**Work instructions**
Format the lines below as a numbered list, omitting any blank lines.

##########

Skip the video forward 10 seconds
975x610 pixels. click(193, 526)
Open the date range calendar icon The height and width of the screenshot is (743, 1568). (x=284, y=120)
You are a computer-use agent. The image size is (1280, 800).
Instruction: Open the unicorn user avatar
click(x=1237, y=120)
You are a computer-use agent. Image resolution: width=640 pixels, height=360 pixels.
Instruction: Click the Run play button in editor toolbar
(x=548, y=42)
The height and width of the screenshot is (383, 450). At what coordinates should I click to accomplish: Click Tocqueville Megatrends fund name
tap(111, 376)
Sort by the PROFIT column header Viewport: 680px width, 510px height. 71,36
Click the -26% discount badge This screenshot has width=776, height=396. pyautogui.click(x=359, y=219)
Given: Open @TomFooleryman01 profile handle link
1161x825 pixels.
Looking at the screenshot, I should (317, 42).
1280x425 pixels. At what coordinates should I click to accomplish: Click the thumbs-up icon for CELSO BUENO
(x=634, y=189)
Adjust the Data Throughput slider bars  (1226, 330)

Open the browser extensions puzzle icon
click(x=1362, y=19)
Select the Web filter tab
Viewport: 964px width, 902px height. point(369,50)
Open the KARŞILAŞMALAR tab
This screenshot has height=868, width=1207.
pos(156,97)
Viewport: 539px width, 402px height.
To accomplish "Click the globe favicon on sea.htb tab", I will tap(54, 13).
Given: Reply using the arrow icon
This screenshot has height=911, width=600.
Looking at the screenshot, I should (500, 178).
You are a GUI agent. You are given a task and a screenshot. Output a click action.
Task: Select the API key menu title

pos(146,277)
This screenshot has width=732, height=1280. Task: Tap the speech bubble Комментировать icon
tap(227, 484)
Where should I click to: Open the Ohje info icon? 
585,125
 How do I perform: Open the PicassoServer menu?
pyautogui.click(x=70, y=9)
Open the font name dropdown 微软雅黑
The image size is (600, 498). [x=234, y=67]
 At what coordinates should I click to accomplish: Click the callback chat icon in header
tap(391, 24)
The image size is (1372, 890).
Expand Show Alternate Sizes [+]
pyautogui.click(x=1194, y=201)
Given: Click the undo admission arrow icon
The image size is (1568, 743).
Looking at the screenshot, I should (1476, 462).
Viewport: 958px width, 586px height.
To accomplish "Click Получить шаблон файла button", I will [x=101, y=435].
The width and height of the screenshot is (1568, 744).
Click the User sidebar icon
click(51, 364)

##########

**Output for this exercise**
1. Skip the video forward 10 seconds
2. 975x610 pixels. click(193, 526)
3. Open the date range calendar icon The height and width of the screenshot is (743, 1568). (x=284, y=120)
4. You are a computer-use agent. The image size is (1280, 800).
5. Instruction: Open the unicorn user avatar
6. click(x=1237, y=120)
7. You are a computer-use agent. Image resolution: width=640 pixels, height=360 pixels.
8. Instruction: Click the Run play button in editor toolbar
9. (x=548, y=42)
10. The height and width of the screenshot is (383, 450). At what coordinates should I click to accomplish: Click Tocqueville Megatrends fund name
11. tap(111, 376)
12. Sort by the PROFIT column header Viewport: 680px width, 510px height. 71,36
13. Click the -26% discount badge This screenshot has width=776, height=396. pyautogui.click(x=359, y=219)
14. Given: Open @TomFooleryman01 profile handle link
15. 1161x825 pixels.
16. Looking at the screenshot, I should (317, 42).
17. 1280x425 pixels. At what coordinates should I click to accomplish: Click the thumbs-up icon for CELSO BUENO
18. (x=634, y=189)
19. Adjust the Data Throughput slider bars  (1226, 330)
20. Open the browser extensions puzzle icon
21. click(x=1362, y=19)
22. Select the Web filter tab
23. Viewport: 964px width, 902px height. point(369,50)
24. Open the KARŞILAŞMALAR tab
25. This screenshot has height=868, width=1207.
26. pos(156,97)
27. Viewport: 539px width, 402px height.
28. To accomplish "Click the globe favicon on sea.htb tab", I will tap(54, 13).
29. Given: Reply using the arrow icon
30. This screenshot has height=911, width=600.
31. Looking at the screenshot, I should (500, 178).
32. You are a GUI agent. You are given a task and a screenshot. Output a click action.
33. Task: Select the API key menu title
34. pos(146,277)
35. This screenshot has width=732, height=1280. Task: Tap the speech bubble Комментировать icon
36. tap(227, 484)
37. Where should I click to: Open the Ohje info icon? 
38. 585,125
39.  How do I perform: Open the PicassoServer menu?
40. pyautogui.click(x=70, y=9)
41. Open the font name dropdown 微软雅黑
42. The image size is (600, 498). [x=234, y=67]
43.  At what coordinates should I click to accomplish: Click the callback chat icon in header
44. tap(391, 24)
45. The image size is (1372, 890).
46. Expand Show Alternate Sizes [+]
47. pyautogui.click(x=1194, y=201)
48. Given: Click the undo admission arrow icon
49. The image size is (1568, 743).
50. Looking at the screenshot, I should (1476, 462).
51. Viewport: 958px width, 586px height.
52. To accomplish "Click Получить шаблон файла button", I will [x=101, y=435].
53. The width and height of the screenshot is (1568, 744).
54. Click the User sidebar icon
55. click(51, 364)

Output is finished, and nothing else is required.